In a recent study,14 we showed that platelets circulate in an activated state in patients undergoing direct PTCA for AMI. Adhesion of platelets to circulating myeloid leukocytes in vitro and in vivo is related to platelet activation.19 27 28 29 We therefore hypothesized that leukocyte-platelet adhesion was increased in AMI. Confirming this hypothesis, binding of platelets to circulating myeloid leukocytes was substantially higher in patients with AMI than in patients with chronic ischemic heart disease. Leukocyte-platelet adhesion remained elevated for at least 5 days after direct PTCA. This observation was not procedure related because we found normalization of leukocyte-platelet adhesion within 1 day after elective PTCA.

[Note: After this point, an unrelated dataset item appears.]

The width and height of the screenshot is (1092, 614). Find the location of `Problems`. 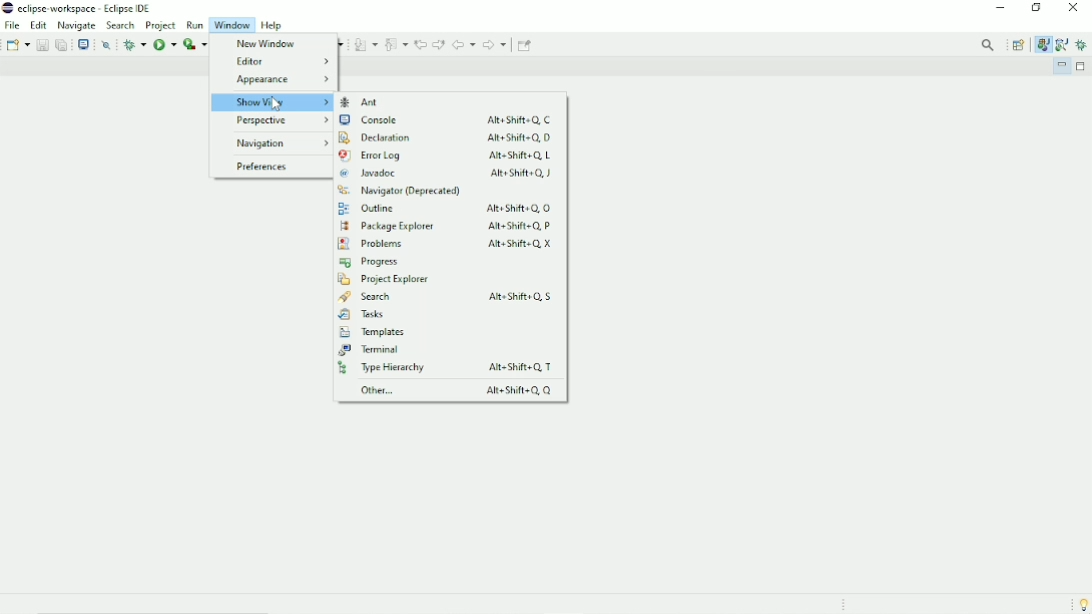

Several groups, including ours, described activation of myeloid leukocytes by binding of platelets.13 18 30 31 32 33 34 35 36 We speculated that platelet-induced leukocyte activation could play an important role in the regulation of inflammatory responses in ischemic disease if it involved the elaboration of proinflammatory cytokines. In support of this concept, we found that transcripts of IL-1ß, IL-8, and MCP-1 in leukocytes increased substantially above baseline when activated platelets were allowed to bind to leukocytes. This was followed by cellular release of IL-1ß and IL-8 protein. In addition, cellular contents of MCP-1 protein in leukocytes increased on binding of activated platelets. Nevertheless, MCP-1 was not released into the supernatant. This is consistent with the finding by others20 21 that a second stimulus in addition to P-selectin tethering is needed for liberation of MCP-1.

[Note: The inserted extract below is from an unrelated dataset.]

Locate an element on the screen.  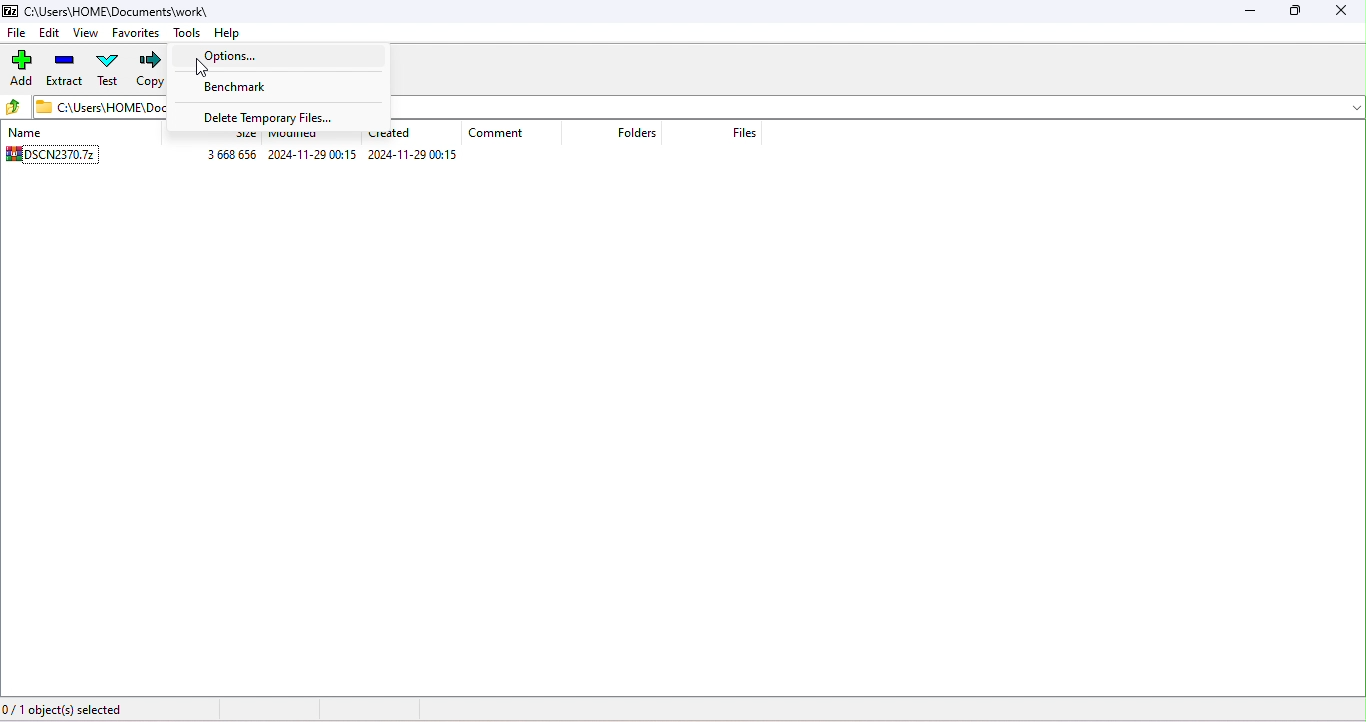
test is located at coordinates (110, 71).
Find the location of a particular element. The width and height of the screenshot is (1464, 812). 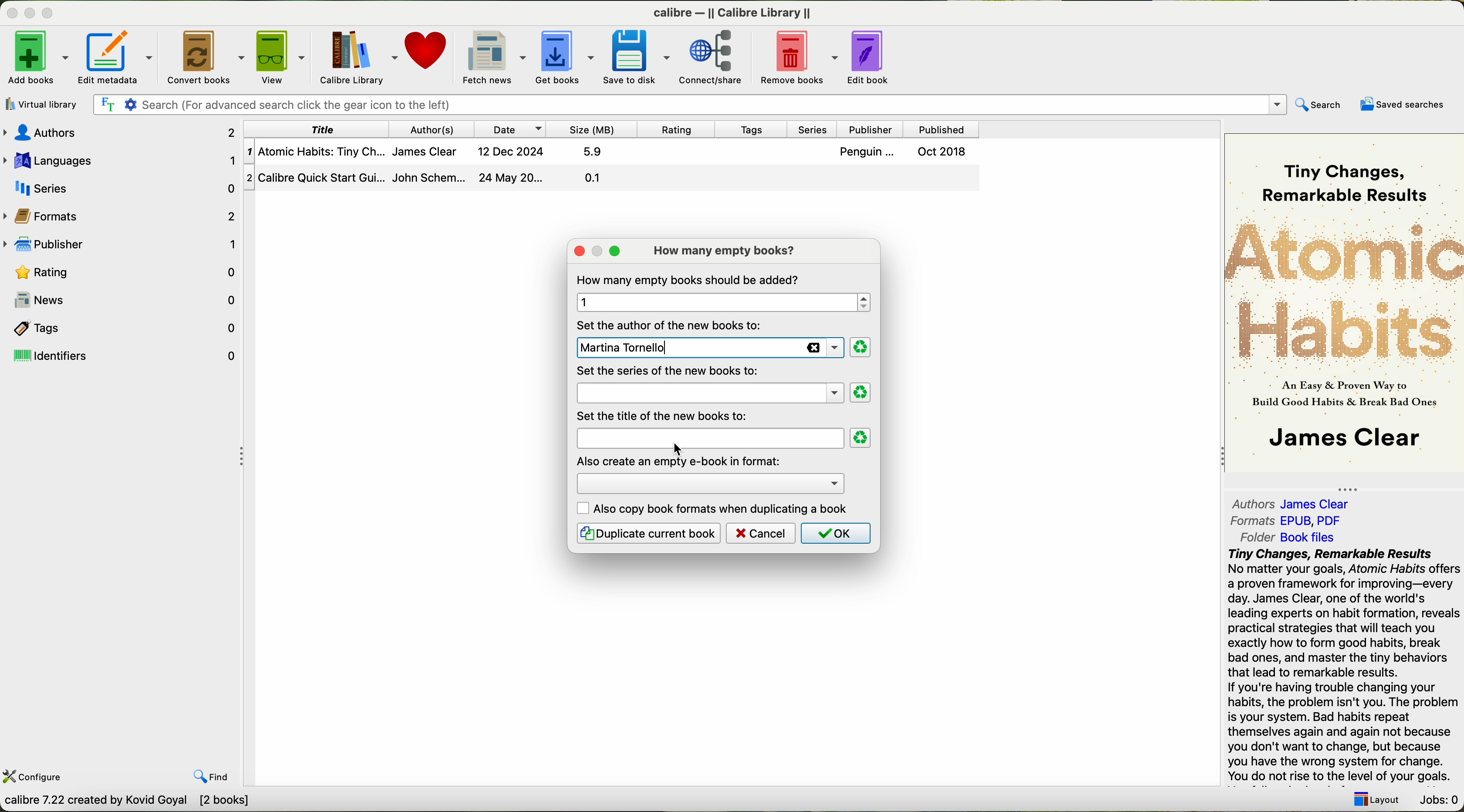

get books is located at coordinates (563, 57).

When we inhibited binding of platelets by blocking anti–P-selectin MAB, the effect of activated platelets on the induction of IL-1ß, IL-8, and MCP-1 in leukocytes was reduced. Moreover, the use of fixed platelets in our experiments precludes a relevant release of platelet products into the suspension medium, as confirmed by our inability to detect platelet release of RANTES. Consistently, supernatants of our platelet preparation did not exert a detectable effect. These findings indicate that binding of activated platelets is essential for the observed effects on IL-1ß, IL-8, and MCP-1 production in leukocytes.

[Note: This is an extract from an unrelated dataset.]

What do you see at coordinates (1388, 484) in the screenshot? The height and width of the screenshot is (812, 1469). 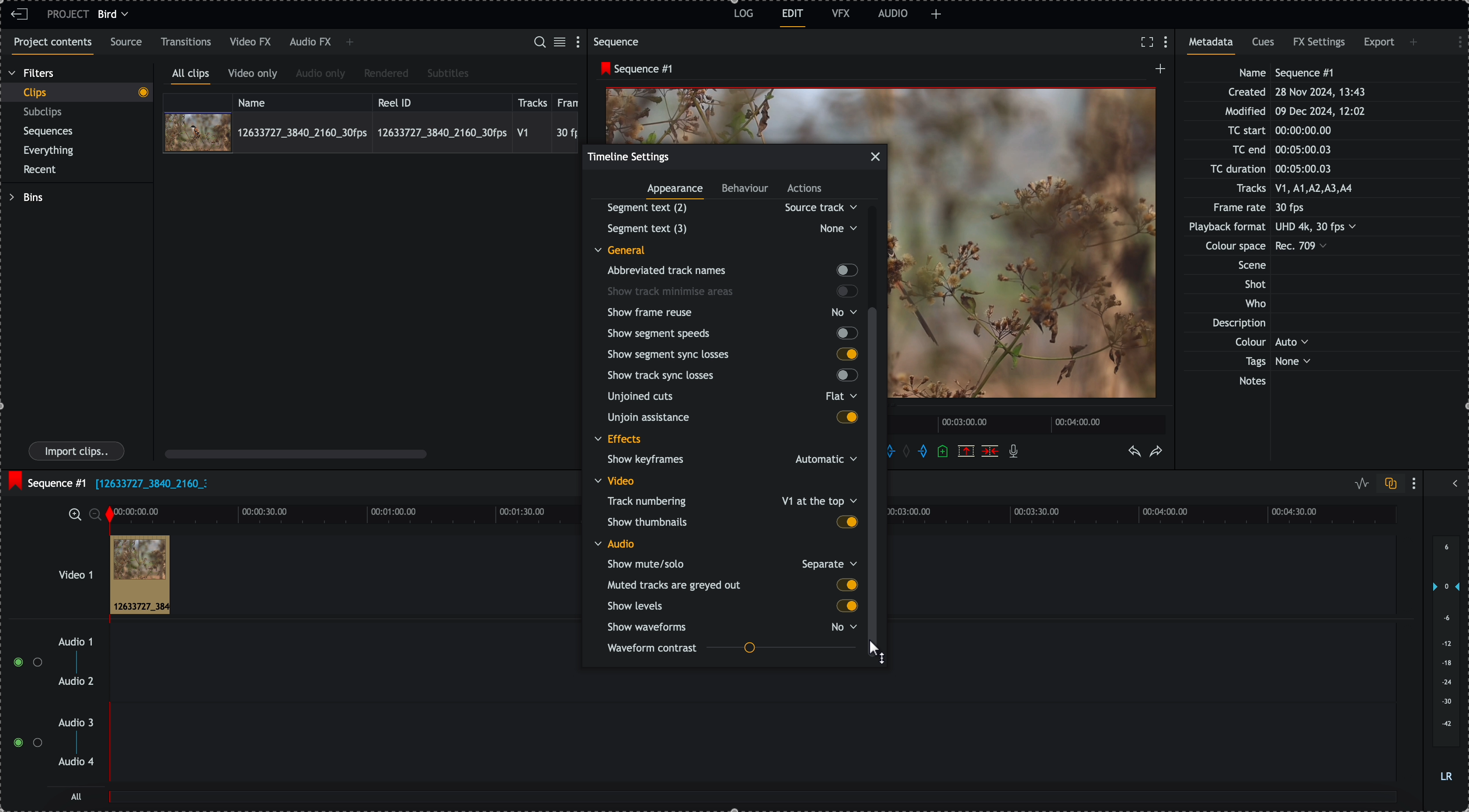 I see `toggle auto track sync` at bounding box center [1388, 484].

To minimize the effect of separation-induced changes in cell function, such as priming, we used unfractionated leukocytes in most of our experiments. We performed additional experiments in >90%-pure adherent monocytes to investigate whether platelet-induced cytokine expression in monocytes could explain our findings in unfractionated leukocytes. We found that the pattern of IL-1ß, IL-8, and MCP-1 protein expression in monocytes induced by activated platelets closely resembled that in unfractionated leukocytes. However, the effect of nonstimulated platelets on cytokine expression in adherent monocytes was more pronounced than in unfractionated leukocyte suspensions. This may reflect an effect of monocyte priming due to attachment to plastic wells. Moreover, compared with cells in suspension, platelet/monocyte adhesion may be enhanced in an experimental setup, in which nonstimulated platelets were allowed to settle on immobilized monocytes.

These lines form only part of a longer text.